* **Exercise objective**
Reproduce the entries below verbatim, from the line containing "How do I perform: Click into" through the line containing "should pyautogui.click(x=430, y=230).", both included.

* **Record set**
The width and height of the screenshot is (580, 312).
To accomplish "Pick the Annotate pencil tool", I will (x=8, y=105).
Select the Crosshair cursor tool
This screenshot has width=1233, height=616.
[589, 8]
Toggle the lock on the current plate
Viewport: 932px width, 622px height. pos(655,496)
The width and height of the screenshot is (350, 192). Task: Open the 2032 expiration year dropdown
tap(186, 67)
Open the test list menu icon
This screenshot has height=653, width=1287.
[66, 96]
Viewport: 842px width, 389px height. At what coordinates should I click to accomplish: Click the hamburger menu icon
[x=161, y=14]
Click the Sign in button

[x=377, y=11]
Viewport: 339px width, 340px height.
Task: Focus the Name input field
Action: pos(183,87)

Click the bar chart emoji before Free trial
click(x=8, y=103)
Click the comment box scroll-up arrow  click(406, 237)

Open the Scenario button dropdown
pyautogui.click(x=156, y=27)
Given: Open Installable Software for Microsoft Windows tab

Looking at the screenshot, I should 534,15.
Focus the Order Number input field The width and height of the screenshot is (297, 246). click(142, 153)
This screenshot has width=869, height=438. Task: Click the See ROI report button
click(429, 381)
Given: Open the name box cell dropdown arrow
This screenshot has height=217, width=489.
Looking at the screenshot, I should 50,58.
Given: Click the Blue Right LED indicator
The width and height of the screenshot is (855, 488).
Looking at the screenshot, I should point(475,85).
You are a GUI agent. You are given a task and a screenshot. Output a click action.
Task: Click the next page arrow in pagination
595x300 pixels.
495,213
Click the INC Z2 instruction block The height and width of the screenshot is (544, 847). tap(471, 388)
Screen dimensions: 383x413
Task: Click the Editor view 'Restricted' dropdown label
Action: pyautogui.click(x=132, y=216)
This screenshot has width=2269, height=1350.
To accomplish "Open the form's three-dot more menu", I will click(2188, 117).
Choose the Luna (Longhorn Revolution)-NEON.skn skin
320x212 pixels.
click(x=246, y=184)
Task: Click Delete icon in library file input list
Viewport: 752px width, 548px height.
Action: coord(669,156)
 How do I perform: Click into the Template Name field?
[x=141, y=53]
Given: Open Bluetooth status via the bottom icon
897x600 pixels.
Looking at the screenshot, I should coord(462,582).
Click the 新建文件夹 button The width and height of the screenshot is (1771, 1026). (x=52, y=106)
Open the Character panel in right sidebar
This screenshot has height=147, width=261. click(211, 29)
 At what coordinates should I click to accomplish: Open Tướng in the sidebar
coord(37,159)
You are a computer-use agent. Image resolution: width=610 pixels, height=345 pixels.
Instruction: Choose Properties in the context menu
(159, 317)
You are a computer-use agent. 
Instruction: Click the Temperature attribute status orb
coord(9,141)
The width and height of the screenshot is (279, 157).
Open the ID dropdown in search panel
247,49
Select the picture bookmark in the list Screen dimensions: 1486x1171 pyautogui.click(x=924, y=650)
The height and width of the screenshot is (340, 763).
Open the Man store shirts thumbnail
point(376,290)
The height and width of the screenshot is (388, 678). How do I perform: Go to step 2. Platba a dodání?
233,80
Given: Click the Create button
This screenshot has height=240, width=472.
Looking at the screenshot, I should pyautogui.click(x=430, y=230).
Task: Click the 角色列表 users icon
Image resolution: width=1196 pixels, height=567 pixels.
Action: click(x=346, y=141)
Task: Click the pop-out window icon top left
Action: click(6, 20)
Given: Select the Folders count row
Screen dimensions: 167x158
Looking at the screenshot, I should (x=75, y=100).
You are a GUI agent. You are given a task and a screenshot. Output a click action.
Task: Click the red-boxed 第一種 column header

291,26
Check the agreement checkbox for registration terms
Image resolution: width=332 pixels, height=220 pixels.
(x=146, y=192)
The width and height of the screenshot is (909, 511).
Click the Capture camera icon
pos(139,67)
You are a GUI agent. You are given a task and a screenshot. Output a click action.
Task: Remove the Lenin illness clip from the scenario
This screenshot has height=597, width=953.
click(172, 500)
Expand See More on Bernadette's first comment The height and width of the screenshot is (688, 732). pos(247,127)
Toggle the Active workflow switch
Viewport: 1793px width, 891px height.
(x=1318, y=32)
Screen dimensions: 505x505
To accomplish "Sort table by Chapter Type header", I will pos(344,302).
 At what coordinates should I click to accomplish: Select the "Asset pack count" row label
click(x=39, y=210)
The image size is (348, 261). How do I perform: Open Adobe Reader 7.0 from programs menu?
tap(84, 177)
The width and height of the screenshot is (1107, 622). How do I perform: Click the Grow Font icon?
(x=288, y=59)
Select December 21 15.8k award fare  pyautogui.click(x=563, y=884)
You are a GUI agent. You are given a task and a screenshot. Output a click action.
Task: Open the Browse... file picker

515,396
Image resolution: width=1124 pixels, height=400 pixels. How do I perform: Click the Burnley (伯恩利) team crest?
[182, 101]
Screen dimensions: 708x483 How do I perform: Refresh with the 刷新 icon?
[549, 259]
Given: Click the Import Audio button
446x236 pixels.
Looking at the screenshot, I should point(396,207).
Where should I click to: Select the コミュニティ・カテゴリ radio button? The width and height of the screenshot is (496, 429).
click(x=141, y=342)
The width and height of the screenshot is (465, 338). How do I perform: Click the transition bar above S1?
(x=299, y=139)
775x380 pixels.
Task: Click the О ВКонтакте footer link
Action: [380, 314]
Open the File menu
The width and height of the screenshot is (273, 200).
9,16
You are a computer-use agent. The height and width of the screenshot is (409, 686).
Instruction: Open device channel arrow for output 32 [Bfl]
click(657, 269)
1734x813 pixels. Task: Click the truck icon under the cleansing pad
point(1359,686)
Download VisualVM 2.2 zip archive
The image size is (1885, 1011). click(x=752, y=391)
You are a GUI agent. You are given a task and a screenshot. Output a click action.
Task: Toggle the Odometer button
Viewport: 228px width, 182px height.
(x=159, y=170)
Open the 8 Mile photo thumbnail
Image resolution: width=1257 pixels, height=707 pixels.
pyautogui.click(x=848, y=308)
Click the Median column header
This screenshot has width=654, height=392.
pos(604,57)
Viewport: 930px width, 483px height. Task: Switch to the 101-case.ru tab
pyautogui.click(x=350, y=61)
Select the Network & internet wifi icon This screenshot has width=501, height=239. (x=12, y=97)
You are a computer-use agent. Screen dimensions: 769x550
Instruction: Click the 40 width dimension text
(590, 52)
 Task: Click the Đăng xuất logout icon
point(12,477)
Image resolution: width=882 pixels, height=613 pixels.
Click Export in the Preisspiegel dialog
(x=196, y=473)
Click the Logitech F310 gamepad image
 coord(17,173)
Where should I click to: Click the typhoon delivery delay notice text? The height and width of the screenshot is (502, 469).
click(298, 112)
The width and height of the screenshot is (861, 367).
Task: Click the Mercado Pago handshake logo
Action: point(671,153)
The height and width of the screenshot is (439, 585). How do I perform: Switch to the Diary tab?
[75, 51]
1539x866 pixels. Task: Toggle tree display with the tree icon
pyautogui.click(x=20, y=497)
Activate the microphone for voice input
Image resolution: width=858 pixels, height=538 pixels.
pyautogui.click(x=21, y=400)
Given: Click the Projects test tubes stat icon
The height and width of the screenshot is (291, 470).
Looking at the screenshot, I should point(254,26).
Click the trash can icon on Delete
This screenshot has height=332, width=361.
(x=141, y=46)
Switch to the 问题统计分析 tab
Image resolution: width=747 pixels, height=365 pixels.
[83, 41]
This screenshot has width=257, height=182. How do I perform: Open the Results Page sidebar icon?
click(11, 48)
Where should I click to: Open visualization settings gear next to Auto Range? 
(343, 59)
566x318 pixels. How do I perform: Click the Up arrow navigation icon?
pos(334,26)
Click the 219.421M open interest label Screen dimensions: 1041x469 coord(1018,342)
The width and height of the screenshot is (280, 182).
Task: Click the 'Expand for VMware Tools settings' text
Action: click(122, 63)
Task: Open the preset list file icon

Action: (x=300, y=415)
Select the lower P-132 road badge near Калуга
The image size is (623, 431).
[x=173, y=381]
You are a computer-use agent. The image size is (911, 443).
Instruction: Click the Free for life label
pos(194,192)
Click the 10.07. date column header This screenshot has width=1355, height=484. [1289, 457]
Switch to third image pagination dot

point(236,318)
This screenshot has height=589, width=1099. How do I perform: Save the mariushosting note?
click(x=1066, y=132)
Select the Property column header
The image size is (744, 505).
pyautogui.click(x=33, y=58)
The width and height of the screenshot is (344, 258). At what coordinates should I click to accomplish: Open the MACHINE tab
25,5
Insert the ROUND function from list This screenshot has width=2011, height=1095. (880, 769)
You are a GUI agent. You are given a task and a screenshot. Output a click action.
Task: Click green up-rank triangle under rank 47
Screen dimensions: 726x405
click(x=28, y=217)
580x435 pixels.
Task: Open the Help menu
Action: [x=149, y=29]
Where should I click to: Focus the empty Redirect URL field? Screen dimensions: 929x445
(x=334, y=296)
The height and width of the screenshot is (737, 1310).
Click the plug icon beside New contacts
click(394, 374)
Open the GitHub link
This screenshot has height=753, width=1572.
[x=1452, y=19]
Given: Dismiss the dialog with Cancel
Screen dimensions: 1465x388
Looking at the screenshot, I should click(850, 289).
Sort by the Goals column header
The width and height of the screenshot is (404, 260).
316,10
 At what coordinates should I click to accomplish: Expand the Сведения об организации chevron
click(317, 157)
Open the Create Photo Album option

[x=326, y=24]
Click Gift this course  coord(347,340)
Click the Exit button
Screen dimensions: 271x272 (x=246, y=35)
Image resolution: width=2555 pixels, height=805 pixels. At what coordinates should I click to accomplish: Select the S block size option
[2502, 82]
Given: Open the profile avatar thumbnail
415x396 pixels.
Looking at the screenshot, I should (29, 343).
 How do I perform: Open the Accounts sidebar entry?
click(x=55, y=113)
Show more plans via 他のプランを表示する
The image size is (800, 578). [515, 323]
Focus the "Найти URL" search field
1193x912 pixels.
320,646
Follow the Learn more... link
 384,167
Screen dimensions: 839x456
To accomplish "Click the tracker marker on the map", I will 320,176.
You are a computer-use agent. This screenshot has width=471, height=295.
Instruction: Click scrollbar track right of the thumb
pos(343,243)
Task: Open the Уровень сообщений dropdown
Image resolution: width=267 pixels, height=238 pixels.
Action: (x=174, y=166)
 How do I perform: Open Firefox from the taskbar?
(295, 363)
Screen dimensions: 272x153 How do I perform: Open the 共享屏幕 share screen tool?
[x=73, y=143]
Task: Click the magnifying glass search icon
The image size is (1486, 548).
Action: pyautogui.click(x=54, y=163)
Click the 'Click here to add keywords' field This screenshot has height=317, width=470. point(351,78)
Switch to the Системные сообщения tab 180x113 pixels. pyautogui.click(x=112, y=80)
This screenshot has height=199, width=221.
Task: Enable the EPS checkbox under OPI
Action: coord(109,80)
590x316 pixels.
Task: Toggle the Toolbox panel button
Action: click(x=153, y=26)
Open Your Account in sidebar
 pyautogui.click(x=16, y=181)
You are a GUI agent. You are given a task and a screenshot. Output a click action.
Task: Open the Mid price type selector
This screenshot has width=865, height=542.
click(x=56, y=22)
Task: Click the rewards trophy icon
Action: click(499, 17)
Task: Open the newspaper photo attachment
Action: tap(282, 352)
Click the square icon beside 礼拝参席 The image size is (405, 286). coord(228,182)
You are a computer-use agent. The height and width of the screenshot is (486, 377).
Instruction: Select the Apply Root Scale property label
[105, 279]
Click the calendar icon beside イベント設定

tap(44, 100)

* **Solution for this problem**
 How do I perform: Click into the Template Name field?
[x=141, y=53]
Given: Open Bluetooth status via the bottom icon
897x600 pixels.
Looking at the screenshot, I should coord(462,582).
Click the 新建文件夹 button The width and height of the screenshot is (1771, 1026). (x=52, y=106)
Open the Character panel in right sidebar
This screenshot has height=147, width=261. click(211, 29)
 At what coordinates should I click to accomplish: Open Tướng in the sidebar
coord(37,159)
You are a computer-use agent. Image resolution: width=610 pixels, height=345 pixels.
Instruction: Choose Properties in the context menu
(159, 317)
You are a computer-use agent. 
Instruction: Click the Temperature attribute status orb
coord(9,141)
The width and height of the screenshot is (279, 157).
Open the ID dropdown in search panel
247,49
Select the picture bookmark in the list Screen dimensions: 1486x1171 pyautogui.click(x=924, y=650)
The height and width of the screenshot is (340, 763).
Open the Man store shirts thumbnail
point(376,290)
The height and width of the screenshot is (388, 678). How do I perform: Go to step 2. Platba a dodání?
233,80
Given: Click the Create button
This screenshot has height=240, width=472.
Looking at the screenshot, I should pyautogui.click(x=430, y=230).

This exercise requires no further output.